Agarwal and Shah expect a 16.3% revenue CAGR over FY25-26, driven by a 5% ARR growth from improved occupancy, over 1,200 new rooms, increased food & beverages income, and higher in-resort spending.
3. Kalpataru Projects International:
Emkay reiterates its ‘Buy’ rating on Kalpataru Projects International (KPIL), setting a target price of Rs 1,550, indicating a potential upside of 15.9%. This construction and engineering company reported a 19.1% YoY decline in net profit to Rs 93 crore in Q1FY25, while revenue grew by 8.2% YoY to Rs 4,609 crore.
Analysts Ashwani Sharma and Chinmay Kabra noted that KPIL’s order inflow for the year stands at Rs 7,000 crore, down 5% YoY due to a higher base, despite strong growth in the power transmission & distribution (T&D) and water segments. The company has a robust order backlog of Rs 57,100 crore, with FY25 order inflow guidance set at Rs 23,000 crore.
A key positive for KPIL is its recent arbitration win against the National Highways Authority of India (NHAI) for two road projects. The company is also progressing with the divestment of Vindhyachal Expressway and Indore Real Estate, and expects to generate Rs 550 crore in cash flow from these two assets by FY25.

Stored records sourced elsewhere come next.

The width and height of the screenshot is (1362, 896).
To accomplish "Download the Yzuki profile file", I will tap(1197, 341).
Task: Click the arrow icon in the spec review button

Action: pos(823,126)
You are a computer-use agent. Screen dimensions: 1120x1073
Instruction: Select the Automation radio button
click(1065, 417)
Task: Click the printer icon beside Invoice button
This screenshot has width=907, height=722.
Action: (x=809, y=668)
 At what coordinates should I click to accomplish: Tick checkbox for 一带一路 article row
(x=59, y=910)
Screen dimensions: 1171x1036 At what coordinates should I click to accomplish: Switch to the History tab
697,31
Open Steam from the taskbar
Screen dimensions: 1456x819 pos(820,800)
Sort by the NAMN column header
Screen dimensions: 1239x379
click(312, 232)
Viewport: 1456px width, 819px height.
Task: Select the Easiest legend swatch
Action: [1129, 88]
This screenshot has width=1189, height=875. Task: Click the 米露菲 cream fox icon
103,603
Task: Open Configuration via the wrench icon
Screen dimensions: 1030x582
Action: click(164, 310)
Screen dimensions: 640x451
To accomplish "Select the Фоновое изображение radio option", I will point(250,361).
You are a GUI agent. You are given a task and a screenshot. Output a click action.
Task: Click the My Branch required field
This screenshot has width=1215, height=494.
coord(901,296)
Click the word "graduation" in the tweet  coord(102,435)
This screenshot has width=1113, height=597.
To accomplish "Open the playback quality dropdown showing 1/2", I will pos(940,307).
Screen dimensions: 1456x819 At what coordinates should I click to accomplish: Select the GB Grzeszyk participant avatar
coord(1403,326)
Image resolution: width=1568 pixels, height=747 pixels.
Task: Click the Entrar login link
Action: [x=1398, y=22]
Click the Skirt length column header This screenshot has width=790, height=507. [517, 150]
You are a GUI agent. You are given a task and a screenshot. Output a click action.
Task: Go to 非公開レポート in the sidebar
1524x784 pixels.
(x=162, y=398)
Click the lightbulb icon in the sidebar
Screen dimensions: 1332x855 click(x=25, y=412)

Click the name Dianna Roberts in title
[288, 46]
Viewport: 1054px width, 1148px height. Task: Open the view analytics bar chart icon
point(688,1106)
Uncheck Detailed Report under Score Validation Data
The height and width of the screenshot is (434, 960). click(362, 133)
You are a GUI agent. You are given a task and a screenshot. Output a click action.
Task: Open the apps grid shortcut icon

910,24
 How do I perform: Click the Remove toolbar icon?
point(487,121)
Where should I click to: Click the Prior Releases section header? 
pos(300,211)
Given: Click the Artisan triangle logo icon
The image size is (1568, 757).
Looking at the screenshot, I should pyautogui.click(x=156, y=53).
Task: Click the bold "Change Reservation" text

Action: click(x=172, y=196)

Sharma and Kabra project a 20% CAGR in revenue, 27% in EBITDA, and 38% in PAT over FY 25-27. The company’s strong order book and favorable industry conditions support a one-year forward PE ratio of 20 times.
4. Mankind Pharma:
Motilal Oswal maintains a ‘Buy’ rating on this pharmaceutical company with a target price of Rs 2,760, indicating a 13.7% upside. Analyst Tushar Manudhane notes that Mankind is focused on launching innovative products in the high-barrier chronic and consumer segments. The recent launch of Nimulid, a consumer wellness product, generated Rs 13.3 crore in revenue for FY24. Additionally, the company is expanding its presence in Tier I and metro cities through hospital partnerships.
Mankind’s acquisition of Bharat Serums and Vaccines (BSV) has enhanced its R&D, manufacturing, and institutional capabilities while gaining access to a specialty portfolio and a new distribution channel. BSV’s strong presence in women’s healthcare includes unique drugs with no direct competitors.
Manudhane is upbeat about Mankind’s expansion into new sectors such as pet food, agritech, and ayurveda (following the acquisition of Upakarma). He anticipates a 14% CAGR in earnings and a 180 bps margin expansion over FY25-26, driven by increased footprint in metro and Tier-I cities and expanding the number of brands in the Rs 50-100 crore range.
5. EFC:
Khambatta Securities gives a ‘Buy’ rating to small cap company EFC, setting a target price of Rs 863, which suggests a potential upside of 72.3%.This realty firm reported a net profit increase of 190.5% YoY to Rs 15.1 crore in Q1FY25 and its revenue grew 84.6% YoY to Rs 105.3 crore during the quarter. The company is in a PE buy zone.
The analyst notes that flexible office spaces have transformed India's commercial real estate sector, doubling from 29.3 million sq ft (MSF) in 2019 to 61 MSF in 2023, making it the fastest-growing market.The sector is projected to reach 126 MSF by 2028, absorbing over 40 MSF annually as companies return to office. EFC has established a strong market presence, delivering projects for major clients including Conneqt and Tech Mahindra, and securing its largest contract with Coforge to develop 100,000 square feet of commercial space.
The analyst expects revenue to grow at an annualized average rate of 77% over the next few years while forecasting a PAT CAGR of 105%, driven by profitability gains and adds that at a FY26 forward PE of 11.2 times, the EFC stock looks attractive.
Note: These recommendations are from various analysts and are not recommendations by Trendlyne.